[Data for locating words and elements]
"""
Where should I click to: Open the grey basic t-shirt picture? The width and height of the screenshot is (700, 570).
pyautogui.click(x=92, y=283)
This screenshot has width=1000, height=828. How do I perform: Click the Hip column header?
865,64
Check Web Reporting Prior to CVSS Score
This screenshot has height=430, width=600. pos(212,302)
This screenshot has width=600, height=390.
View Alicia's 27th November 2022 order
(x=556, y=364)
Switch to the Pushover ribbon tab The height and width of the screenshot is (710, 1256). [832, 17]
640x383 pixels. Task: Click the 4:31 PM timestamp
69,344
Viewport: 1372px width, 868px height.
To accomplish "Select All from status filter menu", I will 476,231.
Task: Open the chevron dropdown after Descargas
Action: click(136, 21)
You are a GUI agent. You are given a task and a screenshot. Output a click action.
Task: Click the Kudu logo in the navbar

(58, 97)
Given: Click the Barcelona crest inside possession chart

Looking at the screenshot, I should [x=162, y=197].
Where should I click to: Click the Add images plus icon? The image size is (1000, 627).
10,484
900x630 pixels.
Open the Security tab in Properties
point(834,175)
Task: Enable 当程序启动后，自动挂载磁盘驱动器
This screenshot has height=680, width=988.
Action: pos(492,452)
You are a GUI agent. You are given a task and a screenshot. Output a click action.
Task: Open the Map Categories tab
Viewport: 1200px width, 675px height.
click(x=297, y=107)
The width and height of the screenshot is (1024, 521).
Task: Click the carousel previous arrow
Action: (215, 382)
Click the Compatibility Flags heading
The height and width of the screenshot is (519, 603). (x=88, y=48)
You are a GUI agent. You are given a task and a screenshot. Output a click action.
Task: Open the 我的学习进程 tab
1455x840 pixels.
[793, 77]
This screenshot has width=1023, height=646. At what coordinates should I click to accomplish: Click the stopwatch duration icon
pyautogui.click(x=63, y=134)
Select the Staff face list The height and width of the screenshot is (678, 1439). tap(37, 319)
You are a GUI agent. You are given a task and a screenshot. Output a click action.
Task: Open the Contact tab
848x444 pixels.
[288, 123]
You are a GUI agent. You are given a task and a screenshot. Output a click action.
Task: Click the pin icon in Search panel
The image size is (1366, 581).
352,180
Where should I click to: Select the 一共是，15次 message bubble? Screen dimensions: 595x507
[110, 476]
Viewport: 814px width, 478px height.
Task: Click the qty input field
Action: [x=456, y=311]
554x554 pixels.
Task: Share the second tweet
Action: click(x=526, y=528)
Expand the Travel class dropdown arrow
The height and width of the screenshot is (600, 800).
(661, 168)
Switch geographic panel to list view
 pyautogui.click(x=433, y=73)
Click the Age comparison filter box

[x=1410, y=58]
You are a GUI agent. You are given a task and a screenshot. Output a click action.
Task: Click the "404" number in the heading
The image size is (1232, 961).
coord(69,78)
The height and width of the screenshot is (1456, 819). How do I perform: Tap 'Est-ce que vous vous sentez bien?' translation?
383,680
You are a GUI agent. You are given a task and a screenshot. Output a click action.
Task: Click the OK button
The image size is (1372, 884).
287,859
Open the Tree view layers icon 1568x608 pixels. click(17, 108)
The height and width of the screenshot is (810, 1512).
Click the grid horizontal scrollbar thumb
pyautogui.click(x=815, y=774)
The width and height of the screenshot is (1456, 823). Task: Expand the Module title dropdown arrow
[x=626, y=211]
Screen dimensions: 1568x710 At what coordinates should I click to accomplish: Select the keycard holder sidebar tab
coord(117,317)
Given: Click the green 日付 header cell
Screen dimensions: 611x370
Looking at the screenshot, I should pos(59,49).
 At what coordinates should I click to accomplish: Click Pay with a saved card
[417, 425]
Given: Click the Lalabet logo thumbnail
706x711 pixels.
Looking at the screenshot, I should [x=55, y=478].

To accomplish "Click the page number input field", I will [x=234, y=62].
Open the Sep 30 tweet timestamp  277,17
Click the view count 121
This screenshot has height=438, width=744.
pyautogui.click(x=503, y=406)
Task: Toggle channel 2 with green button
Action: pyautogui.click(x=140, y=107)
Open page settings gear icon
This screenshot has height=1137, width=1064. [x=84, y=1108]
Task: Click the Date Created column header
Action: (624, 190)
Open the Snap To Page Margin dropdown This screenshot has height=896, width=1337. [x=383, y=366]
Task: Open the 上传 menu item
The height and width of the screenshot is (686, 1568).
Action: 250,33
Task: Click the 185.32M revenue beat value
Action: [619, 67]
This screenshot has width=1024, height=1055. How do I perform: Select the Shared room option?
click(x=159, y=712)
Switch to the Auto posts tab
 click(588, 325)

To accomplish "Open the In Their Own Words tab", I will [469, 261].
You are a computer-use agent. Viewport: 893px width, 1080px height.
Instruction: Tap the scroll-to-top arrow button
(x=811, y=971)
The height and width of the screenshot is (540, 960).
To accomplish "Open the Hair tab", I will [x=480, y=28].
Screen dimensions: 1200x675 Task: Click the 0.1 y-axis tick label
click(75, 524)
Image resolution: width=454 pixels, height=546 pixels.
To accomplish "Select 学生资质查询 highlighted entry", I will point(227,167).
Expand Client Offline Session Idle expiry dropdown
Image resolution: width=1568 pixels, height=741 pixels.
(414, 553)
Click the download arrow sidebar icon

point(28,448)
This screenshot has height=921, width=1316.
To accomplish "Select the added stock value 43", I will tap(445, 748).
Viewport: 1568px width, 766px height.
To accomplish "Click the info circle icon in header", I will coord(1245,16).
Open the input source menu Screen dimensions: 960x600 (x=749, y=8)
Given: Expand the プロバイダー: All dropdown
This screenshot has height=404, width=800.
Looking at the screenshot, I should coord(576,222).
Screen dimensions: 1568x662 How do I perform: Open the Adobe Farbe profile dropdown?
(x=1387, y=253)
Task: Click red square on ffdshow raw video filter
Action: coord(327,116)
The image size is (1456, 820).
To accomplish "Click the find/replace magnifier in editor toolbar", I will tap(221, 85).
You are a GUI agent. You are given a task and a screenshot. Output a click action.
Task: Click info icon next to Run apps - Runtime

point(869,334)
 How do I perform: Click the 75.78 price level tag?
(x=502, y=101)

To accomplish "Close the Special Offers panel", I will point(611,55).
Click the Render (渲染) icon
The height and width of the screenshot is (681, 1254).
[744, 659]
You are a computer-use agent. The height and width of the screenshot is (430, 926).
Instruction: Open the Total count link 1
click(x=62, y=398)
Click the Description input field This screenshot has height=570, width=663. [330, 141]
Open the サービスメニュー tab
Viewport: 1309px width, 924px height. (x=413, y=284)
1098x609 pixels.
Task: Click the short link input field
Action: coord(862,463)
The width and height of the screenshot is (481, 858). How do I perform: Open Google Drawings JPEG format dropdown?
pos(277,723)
"""
Format the data from its first line through the line containing "(x=556, y=364)", inclusive, as a JSON list of strings. Use one string per line and leave out blank lines.

[
  "Where should I click to: Open the grey basic t-shirt picture? The width and height of the screenshot is (700, 570).",
  "pyautogui.click(x=92, y=283)",
  "This screenshot has width=1000, height=828. How do I perform: Click the Hip column header?",
  "865,64",
  "Check Web Reporting Prior to CVSS Score",
  "This screenshot has height=430, width=600. pos(212,302)",
  "This screenshot has width=600, height=390.",
  "View Alicia's 27th November 2022 order",
  "(x=556, y=364)"
]